=== Provided records ===

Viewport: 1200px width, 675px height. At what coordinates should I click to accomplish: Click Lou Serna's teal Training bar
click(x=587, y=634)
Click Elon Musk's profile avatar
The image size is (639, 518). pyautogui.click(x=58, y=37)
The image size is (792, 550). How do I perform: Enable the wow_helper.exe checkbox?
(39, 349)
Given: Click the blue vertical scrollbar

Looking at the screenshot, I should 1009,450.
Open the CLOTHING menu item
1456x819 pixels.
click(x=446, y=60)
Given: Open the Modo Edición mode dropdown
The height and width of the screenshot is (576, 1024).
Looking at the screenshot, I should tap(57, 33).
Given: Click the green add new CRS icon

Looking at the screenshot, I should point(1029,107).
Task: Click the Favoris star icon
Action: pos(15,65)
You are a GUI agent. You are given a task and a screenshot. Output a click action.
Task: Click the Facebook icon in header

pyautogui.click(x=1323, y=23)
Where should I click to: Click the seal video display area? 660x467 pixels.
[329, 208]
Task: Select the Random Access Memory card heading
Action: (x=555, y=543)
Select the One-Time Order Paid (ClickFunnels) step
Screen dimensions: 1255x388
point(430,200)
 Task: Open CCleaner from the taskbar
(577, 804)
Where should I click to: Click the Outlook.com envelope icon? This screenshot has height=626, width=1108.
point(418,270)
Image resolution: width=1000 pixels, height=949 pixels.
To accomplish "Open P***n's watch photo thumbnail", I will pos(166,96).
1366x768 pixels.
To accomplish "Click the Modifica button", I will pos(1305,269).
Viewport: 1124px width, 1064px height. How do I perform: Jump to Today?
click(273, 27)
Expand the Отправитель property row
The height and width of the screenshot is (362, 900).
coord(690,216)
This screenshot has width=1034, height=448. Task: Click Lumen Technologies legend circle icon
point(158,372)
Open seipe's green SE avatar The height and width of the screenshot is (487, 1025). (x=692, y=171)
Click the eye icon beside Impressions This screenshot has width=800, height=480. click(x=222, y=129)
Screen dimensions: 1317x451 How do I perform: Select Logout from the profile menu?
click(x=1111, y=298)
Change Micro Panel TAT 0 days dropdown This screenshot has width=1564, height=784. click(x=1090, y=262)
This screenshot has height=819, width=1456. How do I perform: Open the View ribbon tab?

===

• [Aim of the task]
Pull out every line of the records that contains the word "size".

• [Result of this task]
The image size is (639, 518). pyautogui.click(x=58, y=37)
The image size is (792, 550). How do I perform: Enable the wow_helper.exe checkbox?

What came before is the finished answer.